Electronic Thesis and Dissertation Repository

Dissecting Challenging Speech Perception: Investigating How Stimulus Challenges and Task Demands Affect the Processing of Speech in Noise

Jaimy A. Hannah, The University of Western Ontario

Abstract

In this dissertation, I investigate how linguistic, acoustic, and task-based challenges impact speech perception. In the first experiment, participants (n=162) completed a sentence transcription task, indexing intelligibility, with varying levels of background babble noise. These sentences were high or low in semantic ambiguity (HA: two or more homophones; LA: no homophones). A subset of these participants (n=53) also completed a brief cognitive battery. General cognitive ability (g) predicted sentence intelligibility, especially in lower signal-to-noise ratios (SNR). After controlling for g, working memory was a significant predictor of performance in HA sentences only. This suggests that working memory may be particularly important for overcoming semantic ambiguity.

In the second experiment, we utilized anterior temporal lobe (ATL) optimized functional magnetic resonance imaging (fMRI) to investigate neural activation in response to the same acoustic (SNR) and semantic (ambiguity) challenges. Participants (n=30) listened to the same HA and LA sentences with and without background babble noise. All speech conditions showed activation in core speech areas, including bilateral superior temporal gyrus (STG), left inferior frontal gyrus (LIFG), and left ventral ATL. Sentences in noise, compared to clean speech, elicited greater activation in multiple-demand and core speech areas.
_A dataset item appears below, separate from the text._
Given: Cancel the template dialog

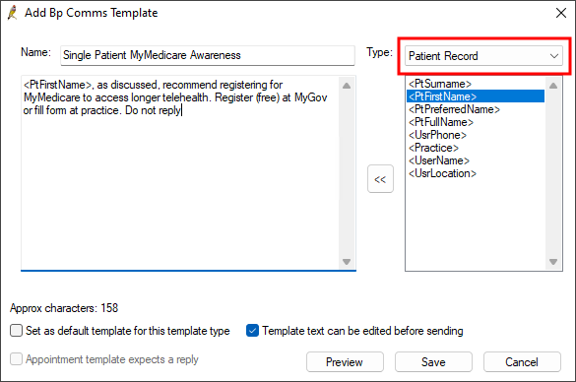Looking at the screenshot, I should pyautogui.click(x=522, y=361).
HA sentences, compared to LA, elicited greater activation only in the LIFG. This study is one of the first to show this dissociation based on challenge type within the same participants.
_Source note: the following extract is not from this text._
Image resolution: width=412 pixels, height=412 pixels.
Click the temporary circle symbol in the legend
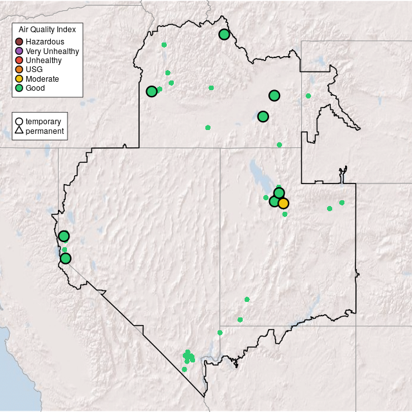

The third experiment used fMRI to investigate how task demands – whether people are listening to understand, or to report the words they can hear – affect neural activation in response to the same speech stimuli. Participants (n=29) listened to sentences in four different levels of background babble noise while completing either an intelligibility or comprehension task. Both tasks activated core speech areas. As the SNR decreased, both tasks activated multiple-demand areas. When the two tasks were directly compared, activation in the left STG correlated with intelligibility, and activation in several clusters in frontal, parietal, and temporal regions correlated with comprehension.

Together, the results from these studies highlight key differences in cognition and neural activity underlying different types of listening challenges, based on specific stimulus and task demands.